» Exercise task
Swap every "Screen dimensions" in the listing below for "Display size" and reproduce all of its lines with nothing else changed. Omit the pictures.

(Rows of pointing data)
>>>>

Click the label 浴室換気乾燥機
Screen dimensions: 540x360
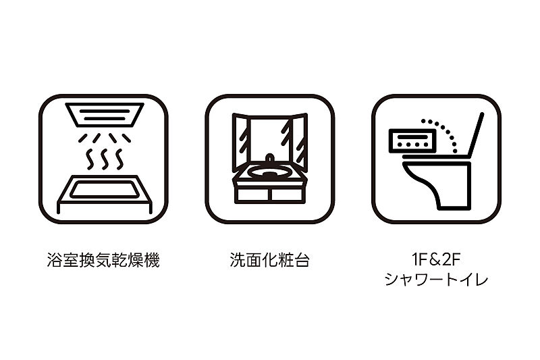pos(103,260)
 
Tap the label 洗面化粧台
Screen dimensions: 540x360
pos(269,260)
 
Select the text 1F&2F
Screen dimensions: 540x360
pos(436,259)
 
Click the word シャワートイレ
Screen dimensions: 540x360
pos(436,279)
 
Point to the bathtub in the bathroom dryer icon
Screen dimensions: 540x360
pos(105,194)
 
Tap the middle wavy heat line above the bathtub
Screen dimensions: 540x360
pos(105,159)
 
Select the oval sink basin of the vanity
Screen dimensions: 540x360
pos(269,171)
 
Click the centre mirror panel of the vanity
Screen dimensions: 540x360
pos(269,140)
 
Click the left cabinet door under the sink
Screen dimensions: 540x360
pos(252,195)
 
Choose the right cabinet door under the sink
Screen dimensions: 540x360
pos(288,195)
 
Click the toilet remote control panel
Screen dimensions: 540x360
pos(411,141)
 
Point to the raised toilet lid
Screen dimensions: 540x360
pos(476,134)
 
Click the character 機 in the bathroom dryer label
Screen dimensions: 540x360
pos(151,260)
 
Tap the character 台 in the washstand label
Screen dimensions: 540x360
pos(302,260)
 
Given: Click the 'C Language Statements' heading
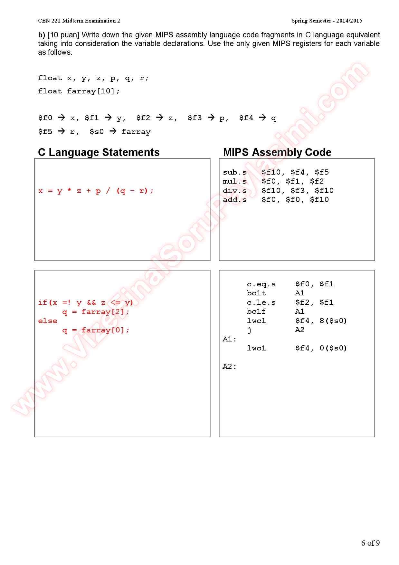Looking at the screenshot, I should (x=99, y=152).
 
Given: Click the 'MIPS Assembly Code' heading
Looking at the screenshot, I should (x=277, y=152).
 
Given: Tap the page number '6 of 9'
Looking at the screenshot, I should (x=370, y=543).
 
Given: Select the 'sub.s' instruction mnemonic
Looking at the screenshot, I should (x=234, y=172).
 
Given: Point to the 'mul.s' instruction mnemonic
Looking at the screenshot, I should (x=234, y=181).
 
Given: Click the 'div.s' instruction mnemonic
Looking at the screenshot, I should (x=234, y=191).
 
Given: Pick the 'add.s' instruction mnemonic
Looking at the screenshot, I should (x=234, y=200).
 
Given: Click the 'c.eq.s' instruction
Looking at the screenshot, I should (x=261, y=284).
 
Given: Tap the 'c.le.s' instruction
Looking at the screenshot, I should (x=261, y=302).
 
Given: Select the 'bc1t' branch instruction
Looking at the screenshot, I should (x=256, y=293).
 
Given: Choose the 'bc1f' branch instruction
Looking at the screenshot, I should (x=256, y=311).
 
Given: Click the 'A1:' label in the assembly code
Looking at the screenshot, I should (x=229, y=339).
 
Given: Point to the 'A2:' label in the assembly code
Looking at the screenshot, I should (x=229, y=367).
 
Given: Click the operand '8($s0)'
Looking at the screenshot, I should (x=333, y=321).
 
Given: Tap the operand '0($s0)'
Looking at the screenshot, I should (x=333, y=348).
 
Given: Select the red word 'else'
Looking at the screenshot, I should (x=48, y=321).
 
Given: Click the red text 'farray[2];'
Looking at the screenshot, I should (x=105, y=312).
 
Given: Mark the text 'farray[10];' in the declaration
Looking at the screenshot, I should (x=93, y=91).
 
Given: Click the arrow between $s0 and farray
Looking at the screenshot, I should (x=113, y=131).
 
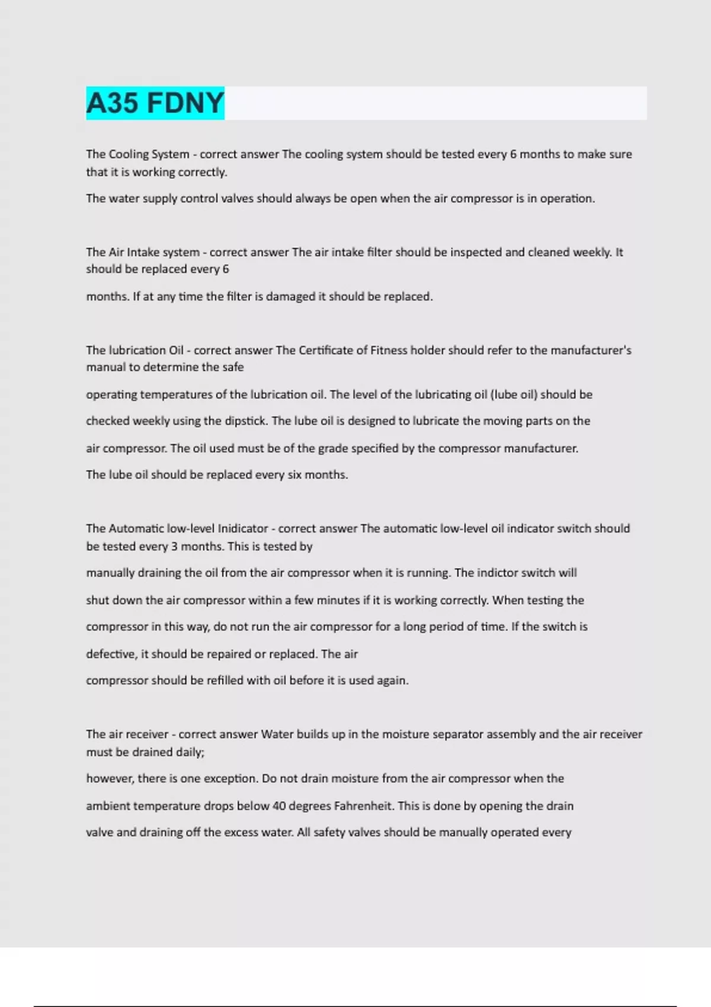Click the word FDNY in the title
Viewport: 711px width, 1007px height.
pyautogui.click(x=185, y=103)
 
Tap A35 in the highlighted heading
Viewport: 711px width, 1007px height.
pyautogui.click(x=113, y=103)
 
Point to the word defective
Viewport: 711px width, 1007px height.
pyautogui.click(x=111, y=654)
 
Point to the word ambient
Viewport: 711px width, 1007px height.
pyautogui.click(x=108, y=806)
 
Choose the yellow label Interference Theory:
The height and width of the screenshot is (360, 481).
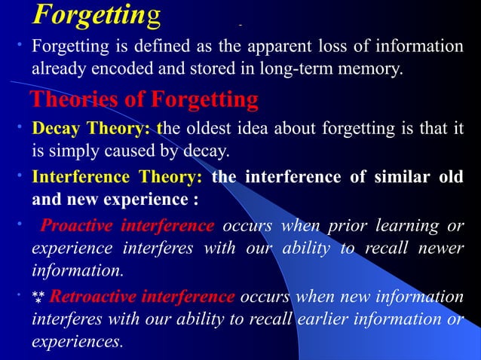pos(117,178)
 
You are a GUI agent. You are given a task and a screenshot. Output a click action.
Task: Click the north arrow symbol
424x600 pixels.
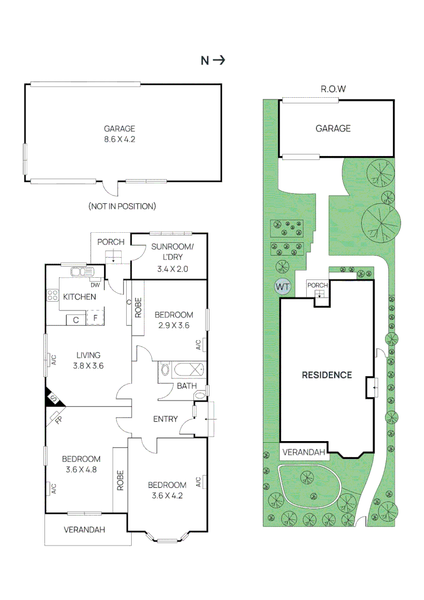click(x=219, y=61)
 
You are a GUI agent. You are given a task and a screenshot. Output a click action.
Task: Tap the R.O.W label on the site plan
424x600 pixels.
click(x=333, y=89)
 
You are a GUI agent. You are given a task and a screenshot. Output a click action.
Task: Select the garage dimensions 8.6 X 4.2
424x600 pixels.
click(x=119, y=139)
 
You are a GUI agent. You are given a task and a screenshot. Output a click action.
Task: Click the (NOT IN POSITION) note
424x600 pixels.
click(x=122, y=206)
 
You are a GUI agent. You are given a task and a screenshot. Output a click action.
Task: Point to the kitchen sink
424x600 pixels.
click(x=82, y=272)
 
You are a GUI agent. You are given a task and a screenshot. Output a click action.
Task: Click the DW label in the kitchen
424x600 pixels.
click(x=94, y=286)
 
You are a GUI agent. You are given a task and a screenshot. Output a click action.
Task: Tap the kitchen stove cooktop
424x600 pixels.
click(x=53, y=296)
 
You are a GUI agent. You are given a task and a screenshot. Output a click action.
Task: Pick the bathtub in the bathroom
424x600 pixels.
click(x=182, y=369)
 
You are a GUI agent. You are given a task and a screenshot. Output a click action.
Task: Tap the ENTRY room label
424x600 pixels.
click(x=165, y=419)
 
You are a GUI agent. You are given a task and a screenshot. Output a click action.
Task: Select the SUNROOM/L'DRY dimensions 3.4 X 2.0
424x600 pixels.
click(x=169, y=268)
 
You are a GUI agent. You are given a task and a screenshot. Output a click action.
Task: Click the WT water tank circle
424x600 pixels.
click(x=283, y=287)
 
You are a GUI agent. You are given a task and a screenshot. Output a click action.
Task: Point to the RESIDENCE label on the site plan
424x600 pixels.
click(x=327, y=375)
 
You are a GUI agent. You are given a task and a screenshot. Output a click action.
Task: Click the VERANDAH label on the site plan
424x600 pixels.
click(x=303, y=452)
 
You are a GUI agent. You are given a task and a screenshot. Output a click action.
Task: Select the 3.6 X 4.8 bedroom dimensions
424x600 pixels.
click(x=81, y=469)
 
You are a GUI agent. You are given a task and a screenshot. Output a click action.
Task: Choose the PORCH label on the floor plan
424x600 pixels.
click(x=110, y=242)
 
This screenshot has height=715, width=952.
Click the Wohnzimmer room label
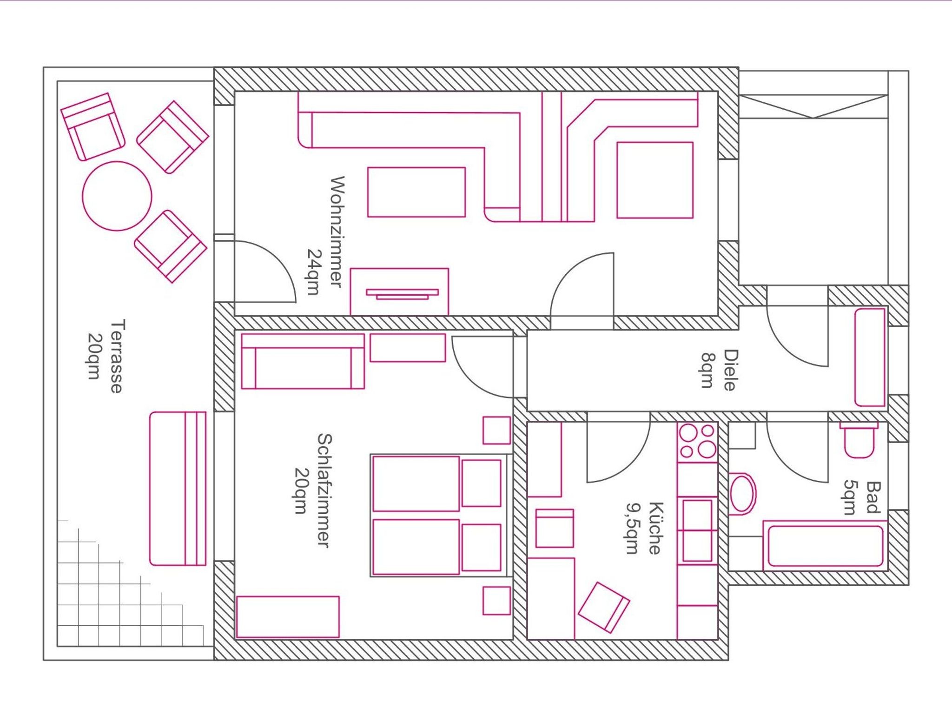pyautogui.click(x=337, y=232)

<<<<

» Final result
Click the label 浴室換気乾燥機
Display size: 540x360
pos(103,260)
 
Tap the label 洗面化粧台
Display size: 540x360
pos(269,260)
 
Select the text 1F&2F
Display size: 540x360
pos(436,259)
 
Click the word シャワートイレ
Display size: 540x360
pos(436,279)
 
Point to the bathtub in the bathroom dryer icon
Display size: 540x360
pos(105,194)
 
Tap the middle wavy heat line above the bathtub
Display size: 540x360
pos(105,159)
 
Select the oval sink basin of the vanity
Display size: 540x360
pos(269,171)
 
Click the centre mirror panel of the vanity
Display size: 540x360
pos(269,140)
 
Click the left cabinet door under the sink
Display size: 540x360
pos(252,195)
 
Choose the right cabinet door under the sink
Display size: 540x360
pos(288,195)
 
Click the toilet remote control panel
Display size: 540x360
pos(411,141)
 
Point to the raised toilet lid
Display size: 540x360
pos(476,134)
 
Click the character 機 in the bathroom dryer label
Display size: 540x360
pos(151,260)
 
Tap the character 台 in the washstand label
Display size: 540x360
pos(302,260)
 
Given: Click the 'C Language Statements' heading
Looking at the screenshot, I should (x=99, y=152).
 
Given: Click the 'MIPS Assembly Code' heading
Looking at the screenshot, I should (x=277, y=152).
 
Given: Tap the page number '6 of 9'
Looking at the screenshot, I should (x=370, y=543).
 
Given: Select the 'sub.s' instruction mnemonic
Looking at the screenshot, I should (x=234, y=172).
 
Given: Point to the 'mul.s' instruction mnemonic
Looking at the screenshot, I should (x=234, y=181).
 
Given: Click the 'div.s' instruction mnemonic
Looking at the screenshot, I should (x=234, y=191).
 
Given: Pick the 'add.s' instruction mnemonic
Looking at the screenshot, I should (x=234, y=200).
 
Given: Click the 'c.eq.s' instruction
Looking at the screenshot, I should (x=261, y=284).
 
Given: Tap the 'c.le.s' instruction
Looking at the screenshot, I should (x=261, y=302).
 
Given: Select the 'bc1t' branch instruction
Looking at the screenshot, I should (x=256, y=293).
 
Given: Choose the 'bc1f' branch instruction
Looking at the screenshot, I should (x=256, y=311).
 
Given: Click the 'A1:' label in the assembly code
Looking at the screenshot, I should (x=229, y=339).
 
Given: Point to the 'A2:' label in the assembly code
Looking at the screenshot, I should (x=229, y=367).
 
Given: Click the operand '8($s0)'
Looking at the screenshot, I should (x=333, y=321).
 
Given: Tap the operand '0($s0)'
Looking at the screenshot, I should (x=333, y=348).
 
Given: Select the red word 'else'
Looking at the screenshot, I should (x=48, y=321).
 
Given: Click the red text 'farray[2];'
Looking at the screenshot, I should (x=105, y=312).
 
Given: Mark the text 'farray[10];' in the declaration
Looking at the screenshot, I should (x=93, y=91).
 
Given: Click the arrow between $s0 and farray
Looking at the screenshot, I should (x=113, y=131).
 
Click the word FDNY in the title
Viewport: 711px width, 1007px height.
pyautogui.click(x=185, y=103)
 
Tap A35 in the highlighted heading
Viewport: 711px width, 1007px height.
pyautogui.click(x=113, y=103)
 
Point to the word defective
Viewport: 711px width, 1007px height.
pyautogui.click(x=111, y=654)
 
Point to the word ambient
Viewport: 711px width, 1007px height.
pyautogui.click(x=108, y=806)
 
Choose the yellow label Interference Theory:
The height and width of the screenshot is (360, 481).
pos(117,178)
 
You are a GUI agent. You are given a task and a screenshot. Output a click action.
Task: Click the north arrow symbol
424x600 pixels.
click(x=219, y=61)
 
You are a GUI agent. You are given a task and a screenshot. Output a click action.
Task: Tap the R.O.W label on the site plan
424x600 pixels.
click(x=333, y=89)
 
You are a GUI agent. You are given a task and a screenshot. Output a click action.
Task: Select the garage dimensions 8.6 X 4.2
424x600 pixels.
click(x=119, y=139)
 
You are a GUI agent. You are given a task and a screenshot. Output a click action.
Task: Click the (NOT IN POSITION) note
424x600 pixels.
click(x=122, y=206)
 
You are a GUI agent. You are given a task and a screenshot. Output a click action.
Task: Point to the kitchen sink
424x600 pixels.
click(x=82, y=272)
 
You are a GUI agent. You are given a task and a screenshot. Output a click action.
Task: Click the DW label in the kitchen
424x600 pixels.
click(x=94, y=286)
 
You are a GUI agent. You are given a task and a screenshot. Output a click action.
Task: Tap the kitchen stove cooktop
424x600 pixels.
click(x=53, y=296)
 
You are a GUI agent. You are given a task and a screenshot. Output a click action.
Task: Pick the bathtub in the bathroom
424x600 pixels.
click(x=182, y=369)
 
You are a GUI agent. You are given a task and a screenshot. Output a click action.
Task: Tap the ENTRY room label
424x600 pixels.
click(x=165, y=419)
 
You are a GUI agent. You are given a task and a screenshot. Output a click action.
Task: Select the SUNROOM/L'DRY dimensions 3.4 X 2.0
424x600 pixels.
click(x=169, y=268)
 
You are a GUI agent. You are given a task and a screenshot. Output a click action.
Task: Click the WT water tank circle
424x600 pixels.
click(x=283, y=287)
 
You are a GUI agent. You are given a task and a screenshot. Output a click action.
Task: Point to the RESIDENCE label on the site plan
424x600 pixels.
click(x=327, y=375)
 
You are a GUI agent. You are given a task and a screenshot. Output a click action.
Task: Click the VERANDAH label on the site plan
424x600 pixels.
click(x=303, y=452)
 
You are a GUI agent. You are given a task and a screenshot. Output a click action.
Task: Select the 3.6 X 4.8 bedroom dimensions
424x600 pixels.
click(x=81, y=469)
 
You are a GUI agent. You are given a task and a screenshot. Output a click action.
Task: Choose the PORCH label on the floor plan
424x600 pixels.
click(x=110, y=242)
 
This screenshot has height=715, width=952.
Click the Wohnzimmer room label
pyautogui.click(x=337, y=232)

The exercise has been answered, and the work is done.